Mitt Romney has moved into a comfortable lead in many of the battleground states that only a few weeks ago were considered Obama leaning. Slowly but surely the turnaround since the first debate has continued putting Romney in the enviable position that a tie in tonight's debate could mean victory on Election Day.
It's not clear where the bright contrasts between Obama and Romney are on foreign policy, making it that much harder for a breakout performance by the president. All the news for the last two weeks on foreign policy has been bad for the Obama Administration. Syria, Iran, Libya, Afghanistan and Iraq are all conspiring to sink the Obama foreign policy franchise. What's most incredible is the Obama troubles are all by his own hand dished up by an adoring media that simply can't ignore the administration's failings.

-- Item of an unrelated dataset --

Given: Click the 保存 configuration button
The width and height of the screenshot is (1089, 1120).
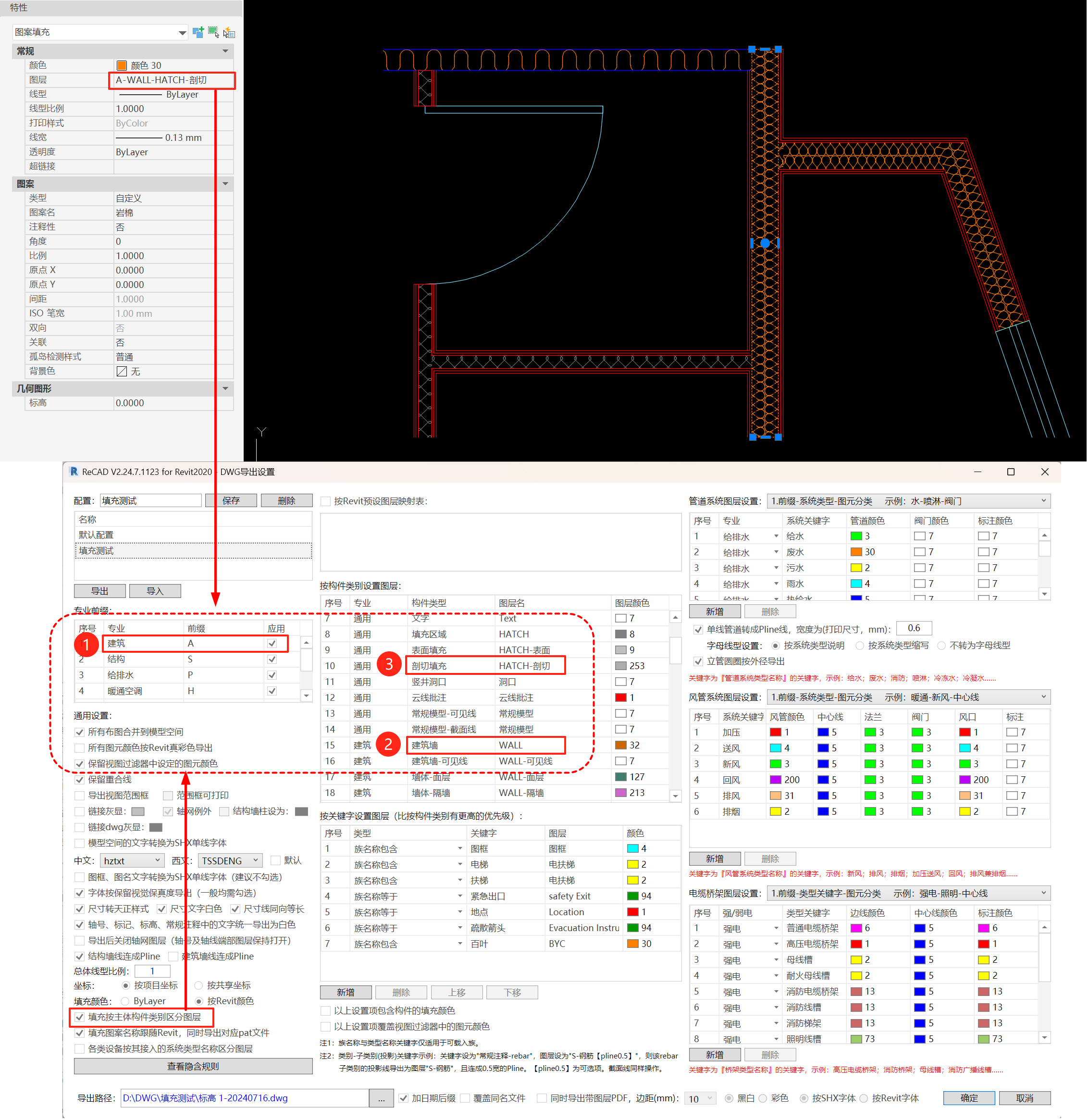Looking at the screenshot, I should pos(231,501).
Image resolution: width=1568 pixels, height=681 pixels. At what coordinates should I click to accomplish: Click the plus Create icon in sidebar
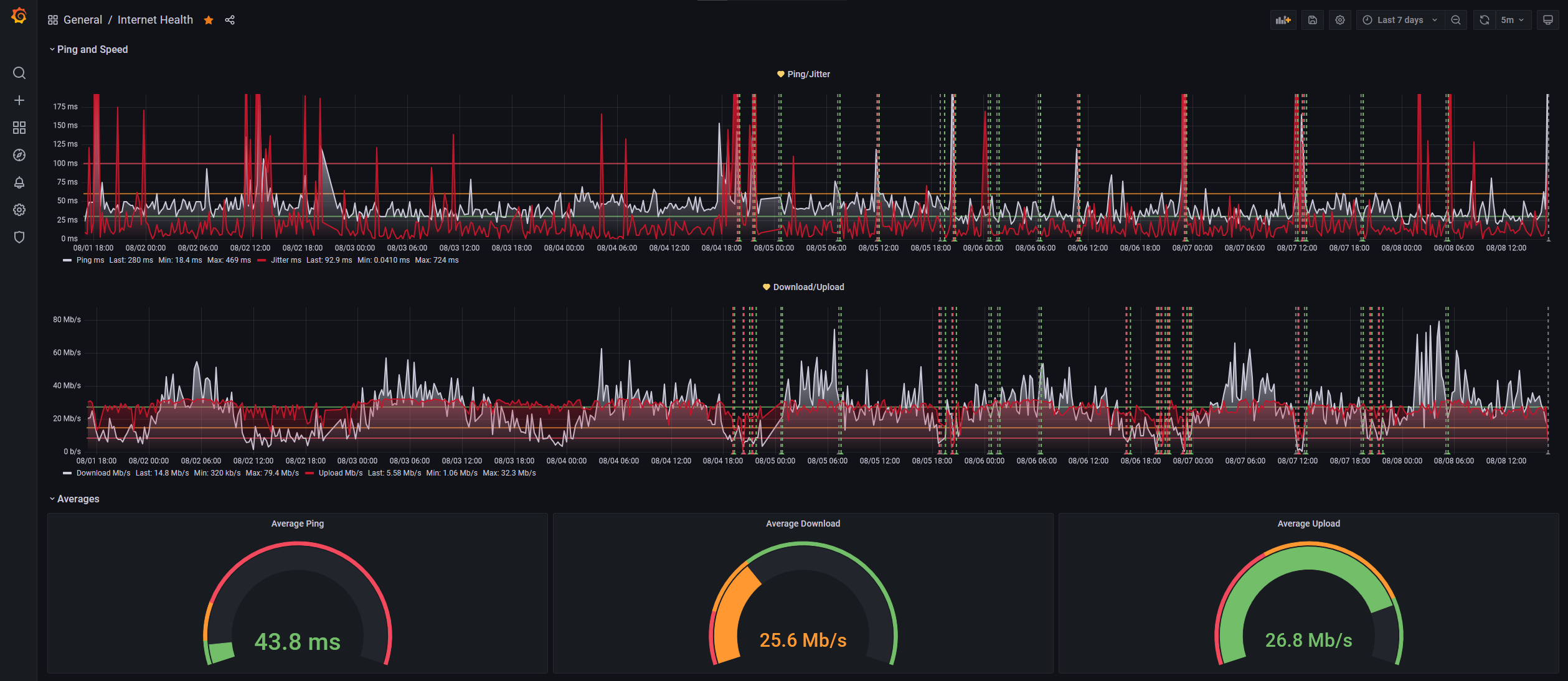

The expectations tonight couldn't be better for Romney going into the final debate.
8:20 p.m. ET | Mo Elleithee: Here's what I'm looking for in tonight's debate.
Obama supporter in Boca Raton, Fla. Photo by Gary Coronado/The Palm Beach Post
1) The commander in chief test. There's a reason why the president continues to lead in all polls on questions of foreign policy. He's been a successful and strong leader on these issues. He pledged to end the war in Iraq and draw down in Afghanistan. He's done both. He pledged to go after terrorists. Osama bin Laden is dead and al-Qaida and the Taliban are shells of what they once were. He's pledged to strengthen our foreign alliances and put an end to cowboy diplomacy. Today, America's standing abroad is stronger than when he took office, and we've worked with our allies on countless challenges as opposed to going-it-alone. Gov. Romney has so far failed miserably on every foreign policy test he's taken. His much touted foreign trip over the summer was an unmitigated disaster as he systematically insulted our allies abroad. His shoot first, ask questions later approach at his late night press conference the night of the Libya tragedy was foolish and disastrous. Romney has a real commander in chief problem. Can he fix that tonight?
2) What would Romney actually do? Romney's foreign policy positions are full of bluster, but no substance. He continues to attack the president on Libya and Iran. But he still has yet to say what he would do differently. The only logical next step would be to march the United States into another war. If that's his plan, he needs to level with the American people. If it's not, then what exactly would he do differently?
3) Defense spending. Romney continues to hammer away at the president on sequestration. No one wants these defense cuts. But Romney's alternative would be far worse and make it more likely. As most Republican leaders have said, had the debt ceiling deal that passed last summer NOT gone through, the alternative would have been far worse and brought about another fiscal collapse. Yet Gov. Romney continues to oppose it. And the Romney-Ryan budget approach would, according to Defense Secretary Leon Pannetta, make sequestration more likely, not less. I'd expect the President to hold his feet to the fire on this.
Tonight is the final chance for voters to size these candidates up and make a decision on who's the stronger leader. Romney has a lot of ground to make up on this measure.
Rick Davis served as campaign manager for both of Sen. John McCain's presidential bids.
Mo Elleithee is a Democratic strategist who worked for Hillary Clinton's 2008 presidential effort.